LLM Sports Quant

An educational project exploring how LLMs can be prompt-engineered into quantitative sports betting analysts — backed by Python-native mathematical governance to prevent hallucinated bets.

The system finds positive Expected Value (+EV) by comparing bookmaker odds against Python-computed true probabilities derived from real match data (form, H2H, Poisson-modeled expected goals). It uses Fractional Kelly Criterion to manage a virtual $1,000 bankroll.

Tech Stack

Language & Database: Python 3.13, PostgreSQL, SQLAlchemy ORM
AI Engine: Local or remote LLM inference via OpenAI-compatible API (Ollama, Claude, etc.)
Data Sources:
- The Odds API — Live odds across bookmakers (h2h, totals) for Argentine Primera, Copa Libertadores
- SofaScore — Real-time team form (last 10 matches, W/D/L, goals) and H2H history via cloudscraper
Key Dependencies: cloudscraper, openai, sqlalchemy, python-dotenv

How It Works

1. Market Sweeping

Pulls live odds for fixtures within 72 hours across configured leagues using a bulk API call per league (~3 API tokens per full run).
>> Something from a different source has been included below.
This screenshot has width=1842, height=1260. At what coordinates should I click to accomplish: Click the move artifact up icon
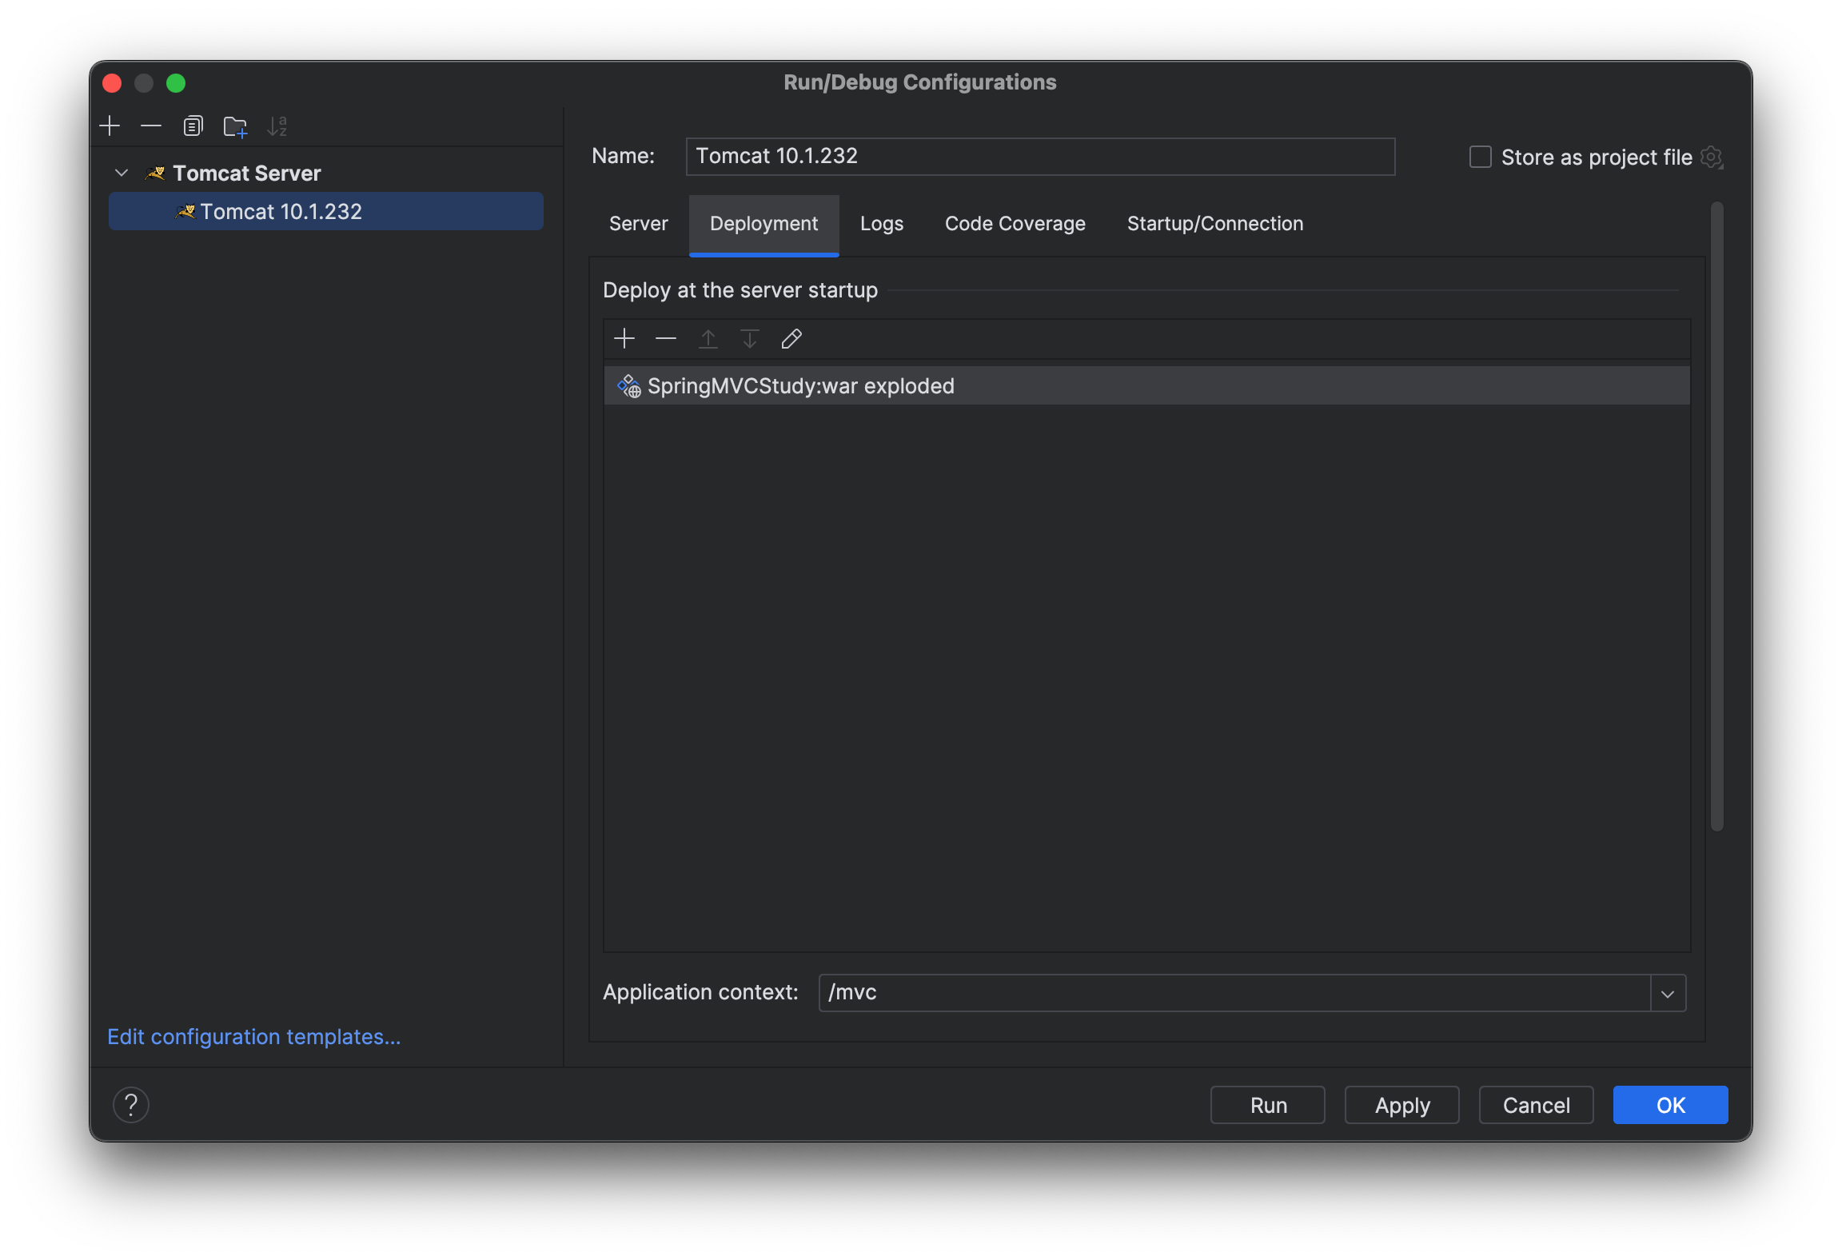[x=707, y=337]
2. Data Gathering (SofaScore)

Python scrapes real match data directly from SofaScore:

Team Form: Last 10 completed matches with scores, W/D/L record, goals scored/conceded, and standard deviation
H2H: Cross-references both teams' recent events to find direct meetings

3. Python-Native True Probability (Authoritative)

All probability calculations happen in Python — the LLM never computes these:

Step 1: Form Cross-Reference
   Home Win = avg(home_win%, away_loss%)
   Draw     = avg(home_draw%, away_draw%)
   Away Win = avg(away_win%, home_loss%)

Step 2: H2H Adjustment (dynamic weight: 2 matches=15%, 3=20%, 5+=30%)
   Blended = form × (1-weight) + h2h × weight

Step 3: Home Advantage (+5% home, -5% away)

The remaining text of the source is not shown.